La "bande de vieux" qui voulait vivre ensemble

En tout cas, toujours aucun sondage sur cette primaire à gauche ce matin. Et ne comptez pas sur Le Parisien-Aujourd'hui en France, le journal a décidé de suspendre les sondages politiques pendant la campagne présidentielle et s'en explique ce matin. "L'expérience est inédite pour un quotidien ces dernières années. Plus que les études en elles-mêmes, c'est l'utilisation qui en est faite qui nous interroge aujourd'hui, et à travers cette utilisation, l'impact sur notre pratique journalistique. Nous souhaitons éviter le côté courses de petits chevaux, nous voulons placer le reportage, le terrain et l'humain au coeur de notre démarche éditoriale. Nous ne nous interdirons pas pour autant d'évoquer des sondages réalisés par les autres médias." Au passage le journal va ainsi économiser quelques dizaines de milliers d'euros.
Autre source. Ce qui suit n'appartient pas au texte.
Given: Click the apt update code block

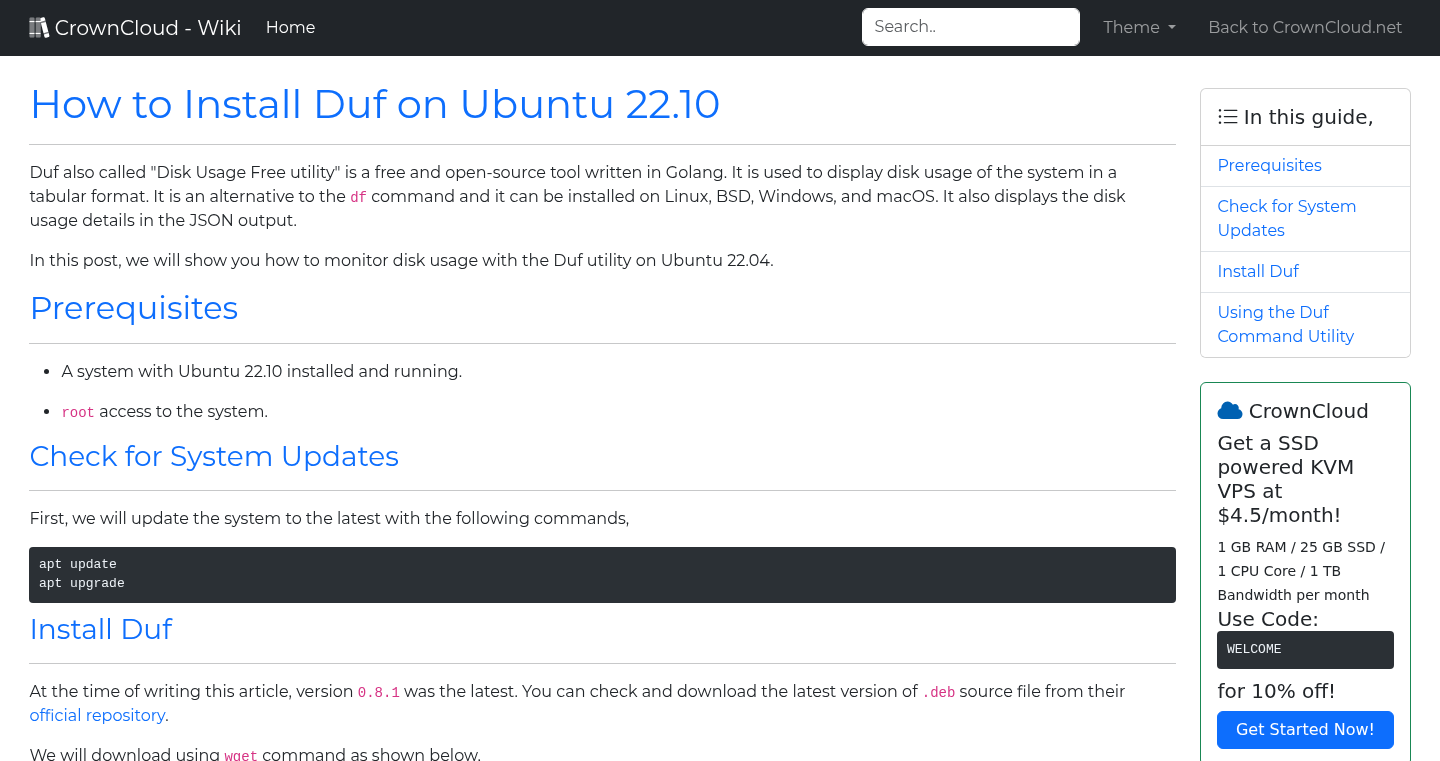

Aide-toi, le ciel t'aidera, ça c'est à lire dans La Croix. Avec un formidable reportage à Vaulx-en-Velin où des retraités se sont rassemblés en association pour développer un projet d'immeuble coopératif et écologique, une façon pour eux de vieillir ensemble loin des maisons de retraite coûteuses et surchargées, loin de la solitude du maintien à domicile. L'idée a germé lors d'une randonnée au cours de laquelle la "bande de vieux" -comme ils se surnomment eux-mêmes - évoque le grand âge de leur propre parent, la dépendance de la vieillesse. "Nous, on veut pas être une charge pour nos enfants, et si on vivait tous ensemble ?" C'était en 2009, depuis ils ont réussi à trouver un terrain et ont fait construire un immeuble de quatre étages, 16 appartements et le rêve un peu dingue que l'habitat doit être un bien commun. C'est pas de la politique, c'est la réalité et c'est beau.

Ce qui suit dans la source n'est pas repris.